Reuters
December 26, 2001
U.S. Prods Afghan Allies to Resume Tora Bora Hunt
By Jim WolfWASHINGTON (Reuters) - U.S. forces are prodding sometimes reluctant anti-Taliban Afghan allies to join in scouring Osama bin Laden's last major redoubt for possible al Qaeda hold-outs, including bin Laden himself, a senior U.S. defense official said Wednesday.
Anti-Taliban forces have been reluctant to return to Tora Bora in large numbers, saying their work was done after hundreds of bin Laden's al Qaeda fighters were routed from there this month, the official said.
Bin Laden, the Saudi-born militant whom Washington blames for the Sept. 11 attacks on the United States, has become the main unfinished business in Afghanistan of the U.S.-led campaign that began with airstrikes on Oct. 7.
"We're always looking for bin Laden," said the official, who asked not to be named. He said U.S. forces were prepared to resume sweeps in the area -- in the White Mountains, 30 miles (50 km) south of Jalalabad -- with anti-Taliban squads to check for any al Qaeda survivors of fierce U.S. airstrikes.
Late last week about 500 Marines were put on stand-by in Afghanistan to help search the Tora Bora caves, but none had been deployed yet, the official said.
Army Col. Rick Thomas, a spokesman for the U.S. Central Command, which is running the U.S. campaign, said using the Marines was still an option under consideration.
Defense Secretary Donald Rumsfeld told reporters Friday that "whatever (force that) is needed will be sent" to hunt for clues that may help locate bin Laden and his top lieutenants, or their bodies if they were killed.
OPERATIONS IMMINENT
Monday, a defense official told Reuters that "operations are imminent" in the Tora Bora area. Tuesday, Central Command said plans were still in hand for a thrust into the caves.
Wednesday, the senior defense official said the timing of the operation was up to Army Gen. Tommy Franks, who heads the Tampa, Florida-based Central Command.

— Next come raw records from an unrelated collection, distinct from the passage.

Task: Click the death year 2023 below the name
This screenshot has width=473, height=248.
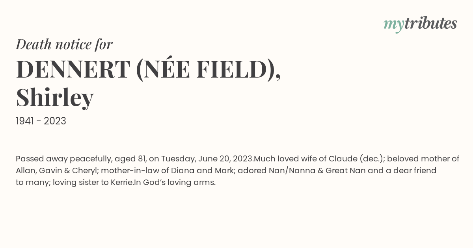Action: (x=55, y=121)
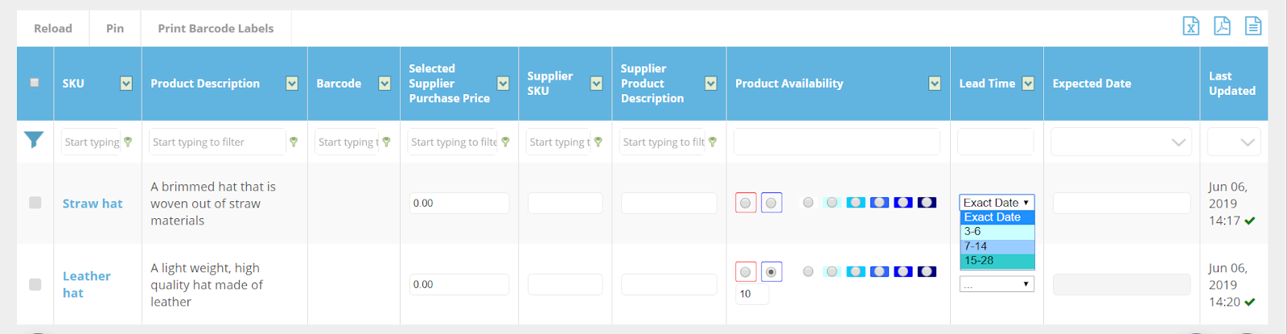Click the blue funnel filter icon
The width and height of the screenshot is (1287, 334).
34,140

It appeared to hinge on enlisting anti-Taliban allies, who were coached in the initial assault by elite U.S. Special Operations forces, and the defense official said the United States had been working on persuading them to go back.
Another option may be to use experimental "thermobaric" bombs to blast the air out of Tora Bora's underground mountain warrens, killing anyone still holed up inside.
For the past week, U.S. warplanes typically had been returning from their sorties with as much as 85 percent to 100 percent of their bombs unused because of a lack of targets, the official said. No airstrikes occurred Monday or Tuesday.
But he said pockets of al Qaeda resistance -- which he guessed may number fewer than six throughout Afghanistan -- remained an issue. He said the U.S. ability to root out the holdouts was constrained by fears of hurting civilians.
"In some of the southern parts of Afghanistan, in Paktia province, we believe there are still pockets of al Qaeda," Afghan Foreign Minister Abdullah Abdullah said Wednesday.
He said several active pockets were operating around southern Kandahar, birthplace of the Taliban and their final stronghold until they surrendered on Dec. 7.
Eight wounded Arab al Qaeda fighters armed with guns and grenades remain barricaded in a Kandahar hospital after a failed attempt by U.S.-backed forces to flush them out.
The Defense Department canceled its regularly scheduled briefing Wednesday on the campaign in Afghanistan and other topics because "there's no news," said Navy Captain Tim Taylor, head of the defense information office at the Pentagon. The last briefing was five days ago.
Likewise, an anticipated early-morning on-the-record session with Victoria Clarke, the Pentagon's chief spokeswoman, was also scratched Wednesday, drawing criticism from advocates of more open government.
"The public doesn't need to know many of the details that are operationally sensitive," said Steven Aftergood, director of the project on government secrecy at the private Federation of American Scientists. "But the public urgently needs to know about the daily conduct of the war because so much is at stake, including the effectiveness of our forces and our security here at home."